> _Exercise objective_
Among the entries below, which lines include the string "computer"? Show each one.

> _Data provided_

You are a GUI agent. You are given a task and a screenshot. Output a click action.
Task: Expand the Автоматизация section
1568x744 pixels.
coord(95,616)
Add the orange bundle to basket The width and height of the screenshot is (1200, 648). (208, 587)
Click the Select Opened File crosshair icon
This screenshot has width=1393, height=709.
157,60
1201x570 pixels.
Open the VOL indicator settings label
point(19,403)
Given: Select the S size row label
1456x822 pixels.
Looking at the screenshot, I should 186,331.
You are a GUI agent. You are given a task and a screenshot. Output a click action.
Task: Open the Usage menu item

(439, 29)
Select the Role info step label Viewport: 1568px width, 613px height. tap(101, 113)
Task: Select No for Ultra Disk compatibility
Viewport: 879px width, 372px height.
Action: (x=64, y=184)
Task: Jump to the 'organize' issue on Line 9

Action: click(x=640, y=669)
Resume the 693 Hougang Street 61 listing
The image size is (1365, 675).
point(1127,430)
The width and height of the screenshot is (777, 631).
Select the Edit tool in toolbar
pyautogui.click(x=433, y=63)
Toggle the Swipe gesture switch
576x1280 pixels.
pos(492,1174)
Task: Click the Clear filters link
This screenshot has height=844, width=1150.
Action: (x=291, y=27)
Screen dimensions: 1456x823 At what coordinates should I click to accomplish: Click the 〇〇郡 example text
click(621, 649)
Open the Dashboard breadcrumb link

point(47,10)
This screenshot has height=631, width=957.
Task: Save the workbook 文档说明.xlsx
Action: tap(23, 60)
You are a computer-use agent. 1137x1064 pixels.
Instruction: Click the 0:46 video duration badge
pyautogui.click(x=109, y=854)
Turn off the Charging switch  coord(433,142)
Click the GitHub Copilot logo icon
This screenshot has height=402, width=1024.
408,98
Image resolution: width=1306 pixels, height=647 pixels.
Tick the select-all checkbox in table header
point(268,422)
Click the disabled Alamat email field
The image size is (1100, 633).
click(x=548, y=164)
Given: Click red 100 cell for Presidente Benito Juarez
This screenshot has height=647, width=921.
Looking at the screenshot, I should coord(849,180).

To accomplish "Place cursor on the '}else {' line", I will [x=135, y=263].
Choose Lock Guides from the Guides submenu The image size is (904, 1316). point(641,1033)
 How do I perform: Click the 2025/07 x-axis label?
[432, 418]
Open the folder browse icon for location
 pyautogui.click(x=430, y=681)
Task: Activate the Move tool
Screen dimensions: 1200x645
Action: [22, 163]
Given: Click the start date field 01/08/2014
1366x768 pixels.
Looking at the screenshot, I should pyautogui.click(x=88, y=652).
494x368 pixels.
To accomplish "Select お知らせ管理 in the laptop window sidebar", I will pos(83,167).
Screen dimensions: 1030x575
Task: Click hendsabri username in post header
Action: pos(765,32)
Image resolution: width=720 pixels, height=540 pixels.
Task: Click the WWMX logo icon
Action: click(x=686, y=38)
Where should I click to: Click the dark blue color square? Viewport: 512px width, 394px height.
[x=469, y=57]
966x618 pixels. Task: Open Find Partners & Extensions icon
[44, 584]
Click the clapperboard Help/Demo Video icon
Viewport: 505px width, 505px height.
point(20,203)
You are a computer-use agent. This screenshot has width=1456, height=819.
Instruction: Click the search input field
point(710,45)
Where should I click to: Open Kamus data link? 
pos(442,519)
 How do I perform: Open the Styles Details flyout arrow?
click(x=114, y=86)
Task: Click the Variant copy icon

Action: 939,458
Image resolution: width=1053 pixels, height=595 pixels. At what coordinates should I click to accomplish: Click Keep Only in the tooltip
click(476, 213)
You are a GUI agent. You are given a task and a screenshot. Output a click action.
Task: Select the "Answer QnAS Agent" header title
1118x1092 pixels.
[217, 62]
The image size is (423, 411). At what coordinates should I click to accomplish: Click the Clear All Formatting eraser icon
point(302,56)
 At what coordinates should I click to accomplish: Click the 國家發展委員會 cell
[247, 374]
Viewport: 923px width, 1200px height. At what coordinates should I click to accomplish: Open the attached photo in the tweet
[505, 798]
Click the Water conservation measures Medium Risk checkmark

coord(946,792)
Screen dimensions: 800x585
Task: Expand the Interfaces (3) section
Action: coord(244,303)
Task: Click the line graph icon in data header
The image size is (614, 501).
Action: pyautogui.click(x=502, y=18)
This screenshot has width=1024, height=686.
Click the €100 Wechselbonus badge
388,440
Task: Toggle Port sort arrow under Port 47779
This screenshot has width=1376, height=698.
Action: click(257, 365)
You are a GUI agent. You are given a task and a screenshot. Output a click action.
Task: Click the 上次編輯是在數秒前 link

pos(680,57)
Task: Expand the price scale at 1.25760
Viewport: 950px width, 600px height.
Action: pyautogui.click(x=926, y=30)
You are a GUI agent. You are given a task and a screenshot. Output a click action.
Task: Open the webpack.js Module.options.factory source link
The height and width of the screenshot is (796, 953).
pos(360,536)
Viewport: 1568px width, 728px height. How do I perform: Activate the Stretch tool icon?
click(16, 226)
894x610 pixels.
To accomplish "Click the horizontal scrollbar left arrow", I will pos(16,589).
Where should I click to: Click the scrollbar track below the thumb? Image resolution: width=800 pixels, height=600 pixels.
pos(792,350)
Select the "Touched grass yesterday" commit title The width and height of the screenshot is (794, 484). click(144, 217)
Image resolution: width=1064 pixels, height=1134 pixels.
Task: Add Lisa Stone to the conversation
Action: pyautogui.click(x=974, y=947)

> _Reply_
You are a computer-use agent. 1137x1064 pixels.
You are a computer-use agent. This screenshot has width=1456, height=819.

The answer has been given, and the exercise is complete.